How zfs helped me to survive 4 hard disk crashes in a row

This is a short success story, on how I survived an apparent bad patch of hard disks without any data loss because zfs is awesome.

I blogged recently about a bad patch of hard disks - long story short, since January the RAIDz1 on my home NAS survived 4 hard disk crashes. Thanks to a regular scrub, each faulty disk was detected and replaced on time, so that I lost one disk every other week, but never had any data loss.

System configuration

I have a custom build openSUSE machine running on a rather old Intel Celeron N3150. It’s not the greatest, but for the data usage of my family it is still up for the job. I have a SATA SSD disk for the root partition plus 2 VM disk images (yes I’m crazy) and 3x Seagate Ironwolf 12 TB disks in raidz1 where all the juicy stuff is. The NAS is much older, I upgraded a patch of much older WD Blue (student’s budget) just 2.5 years ago to proper NAS drives. WD Blues were serving me well, except for one time a bad SATA cable resulting in some weird checksum issues from time to time. A cable replacement later those issues are gone for good.

A patch of bad hard disks

TLDR - Within 6 months 4 out of my 3 disk array broke down. Due to a rather strict scrub policy of once per week, none of those disk crashed got undetected for a longer time. Re-silvering worked nicely and despite loosing 133% of my original disks I have no data loss whatsoever.

So, starting in January I got a SMART error for one of the HDD disks. I was like uh-oh, but so far the zpool status was looking fine and no errors being reported. Until the first scrub, which immediately puked the disk out of the array (DEGRADED, disk OFFLINE). I put the disk out of the system and put it into my workstation. Already when powering the disk on, I heard scratching noises and the disk refused to work - I assume a head crash, based on the noises. So I returned the disk to the vendor and got a replacement disk - due to logistical issues only after a month waiting, in which I turned the NAS off to avoid further issues. Running a degraded system without replacement disks makes me nervous.

After getting the replacement disk I immediately ordered a second disk, so I have a cold spare. This will turn out to be a good decision in the following months.

So, after building the replacement disk into the system and re-silvering it, it purrs happily again like a well fed kitty next to a warm fire place. Until about a month later I get the same issue - SMART reports an “unrecoverable sector count increase” and in the following scrub, zfs spits out the disk due to IO errors. Me jumping on the bike, back to the vendor, asking for a replacement disk. In the meantime the cold spare disk is being resilvered. I will get the replacement disk a week later via home delivery but can keep the system online. Having a cold-spare was a good decision.

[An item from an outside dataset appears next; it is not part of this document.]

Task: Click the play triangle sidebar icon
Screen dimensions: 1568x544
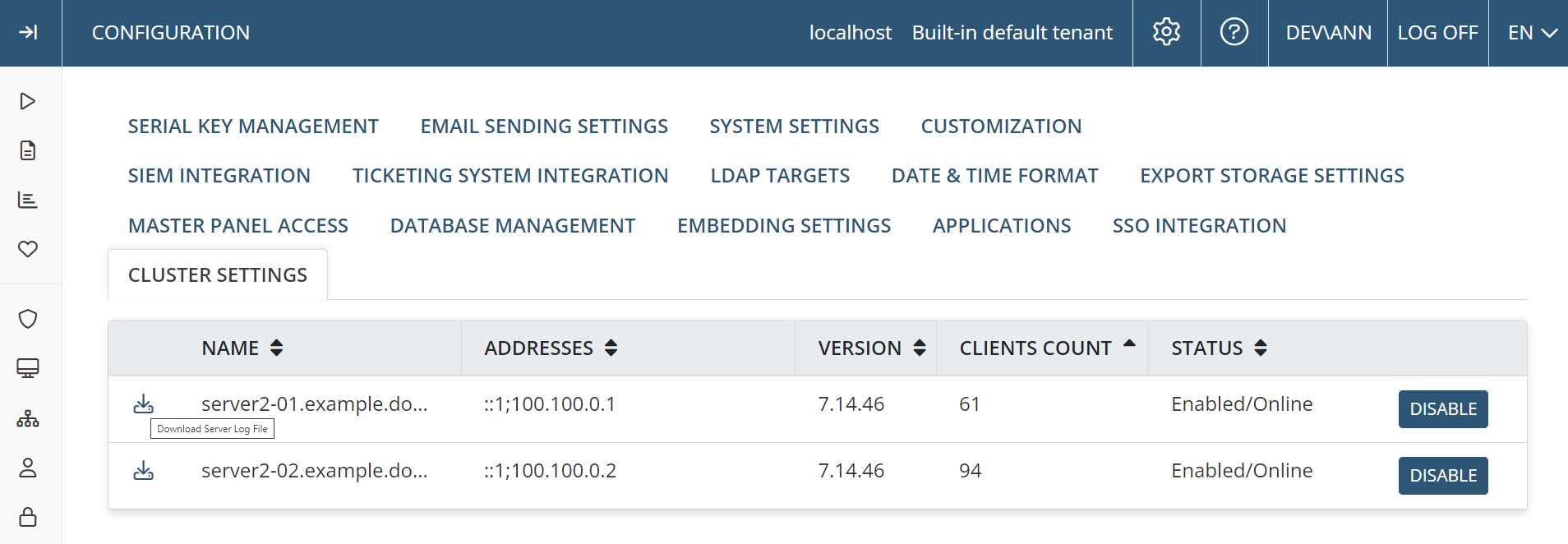Action: tap(28, 101)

A week later, the replacement disk got spit out, same procedure as always. SMART starts to complain, but the zpool looks healthy and after the next scrub the disk gets ejected. This was a new disk, so back to the vendor. I got the other replacement disk in the meantime, so no downtime here as well. Resilvering worked well every time, and so far it’s a bit of work, but nothing bad happened :slight_smile:

Some time later, the last disk from the original array also got borked. This time zpool reported some IO errors before SMART was complaining, but they both were within the same day. This time no scratching noises, also the disk could spin up. Just when doing a scrub, the disk was ejected at some point. Likely part of the disk was damaged, but no head crash this time. Still, I returned it, and they took it back without any complains.

I’m still puzzled why I had such a high failure rate on NAS-grade hard disks. Given that the same NAS was running fine for years with the old WD Blue hard disks, I assume to have gotten a bad patch. Time will tell.

My lessons learned

For me this story had several lessons learned

  • When SMART complains, the disk is likely already gone, but it will still take some time for you to notice (until you read or write in the damaged sectors)
  • A zpool scrub will detect a hard disk failure more reliably than monitoring SMART. Keeping the scrub frequency high (i.e. once per week for me) is a good way of ensuring that your hard disks do not have undetected damages
  • If uptime is important, have a cold/hot spare disk at hand. Supply difficulties are a reality
  • zfs is amazing, because it can a) detect faulty hardware (scrubs are amazing!) and b) resilvering is easy, effective and fast.
  • For me, SMART is nothing but complementary from now on. In the end I trust the results of a successful scrub more than having no complains from SMART. Because when (and if) SMART complains, it’s likely already too late.
4 Likes

You wouldn’t be the first person to buy several hard drives from a bad batch, believe me. It’s not “common” in the sense that anyone EXPECTS it to happen to them RIGHT THEN, but it’s definitely “common” in the sense that if you talk to any greybeard sysadmin (hi!) they’ll most likely be able to tell you they’ve seen it happen for themselves.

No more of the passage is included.